と、苦笑いで答えた。すると、金髪の少年は少し考えた後、少年の前から姿を消し、何かを持って再び現れた。金髪の少年が持ってきたのは、銀色のハサミだった。

「ハサミ・・・?」

 少年が首を傾げると金髪の少年は持っているハサミを、ちょきちょきと動かして見せた。

「まさか、鏡を切るの?」

 やったことはないけれど、できるとは思えず、少年は、できるわけがない、という気持ちで問いかけた。しかし予想とは反対に、金髪の少年は満面の笑みで大きく頷いた。その顔を見て、

「わかった。とりあえず、やってみるよ」

少年は、ハサミを取りに机へ向かった。

 ハサミを持って鏡の前に立つ。まだ半信半疑ではあったけれど、鏡を切るなんて、もしもできるのならやってみたい。鏡を見ると、金髪の少年が瞳をキラキラと輝かせている。少年は、一度大きく呼吸をすると、ハサミを鏡に向かって進ませた。するとその刃は、引っかかることもなく鏡の中へと入っていき、あっという間に鏡面に裂け目を作った。少年は驚き、ハッと鏡の中を見る。金髪の少年は、成功!とでも言うかのように、笑顔で親指を立てている。なんだか夢を見ているのではないかと、そんな気持ちだったけれど、少年は、それでもいいや、と金髪の少年に微笑み返す。そして膨らむ好奇心のままに、鏡をどんどんとハサミで切っていく。

 少年が通れるくらいの裂け目ができた時、よし、と鏡の中を見る。金髪の少年は、少し離れたところで手招きをしていた。裂け目の中は真っ暗に見えたが、少年は彼を信じて、まずは手を、そして次には足を踏み入れた。足が着かなかったら?という不安で、少年は目を瞑っていたが、片足を入れた瞬間、少年の手はぎゅっと握られた。素早く目を開けると、まだそこは真っ暗な空間で、フワフワとした地面を、ただ誰かに手を引かれながら歩き始めていた。速くなる鼓動が落ち着くような、握られた手の暖かさ。さっきまでの金髪の少年だろうか?驚きと不安で声も出せないまま、少年はただただ歩いていく。

 暗闇がぼんやりと明るくなってくる。すると見えてきたのは、少年の手を引き、前を歩く金髪の少年と、頭上に広がる満天の星空だった。景色がはっきりと見えるようになった頃、前を歩いていた金髪の少年が、くるりと振り返る。
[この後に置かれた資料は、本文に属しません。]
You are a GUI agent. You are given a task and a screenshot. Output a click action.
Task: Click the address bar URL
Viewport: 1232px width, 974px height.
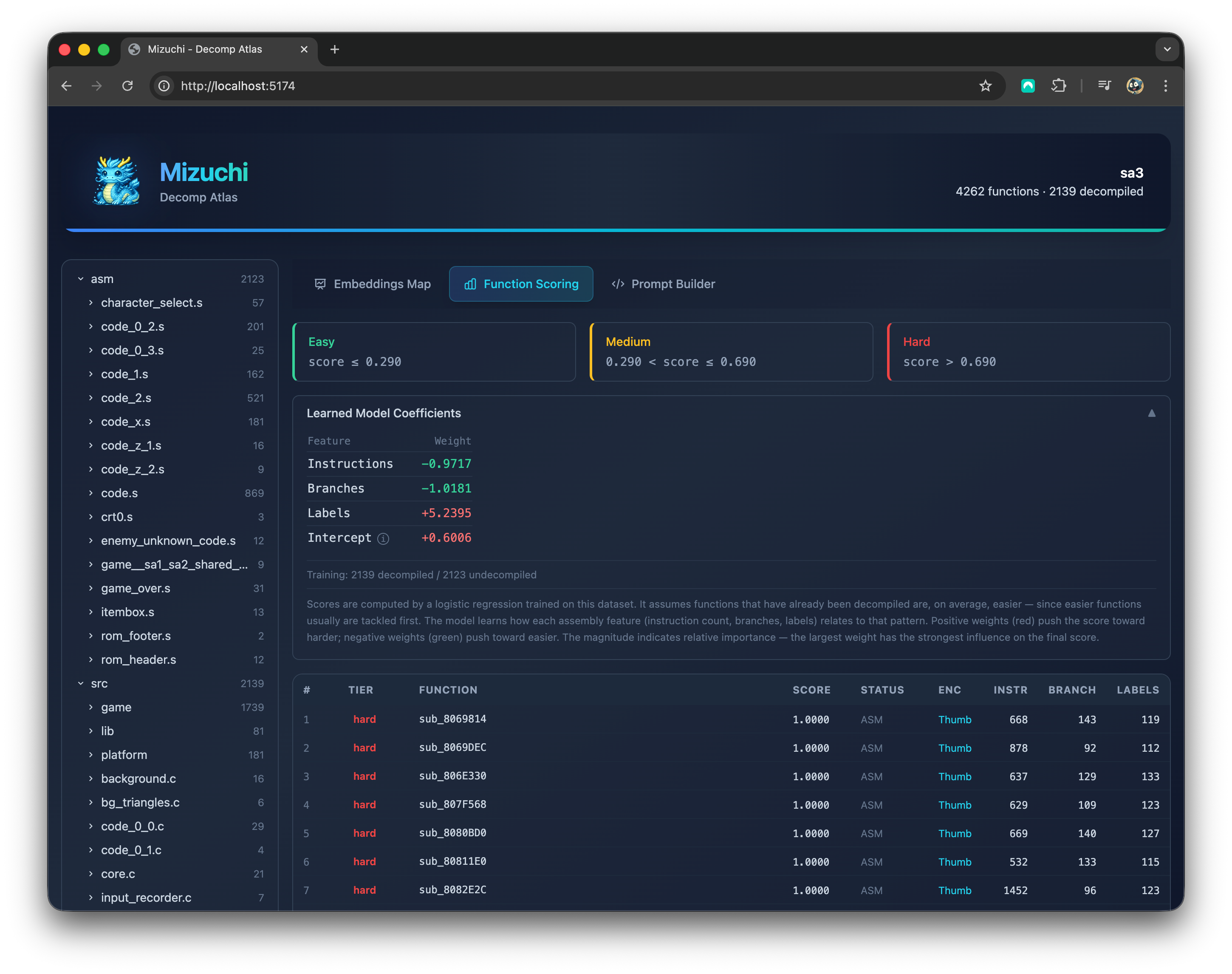(238, 86)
「はじめまして、ユウト!会えてとっても嬉しいよ。来てくれるのをずっと待っていたんだ」

 鏡の外から見ていた時と変わらない笑顔で言う。少年は驚きながらも、この景色に、彼の笑顔に惹かれて、初めて自らも彼の手を握り返した。

「はじめまして、ハルト。僕も会えて嬉しいよ」

 まだびっくりしているけれどね、と笑って返すと、

「聴きたいことがたくさんあるんだ!話を始めてもいいかい?」

と、彼は少年の手を握ったまま、瞳を幼い子どものように輝かせている。

「うん、もちろん」

 少年は答え、僕も聴いてもいい?と言って、二人はその場に腰を下ろした。


 明けない夜の中、二人は飽きることなく話し、互いの非日常の中で、大切な友を見つけた。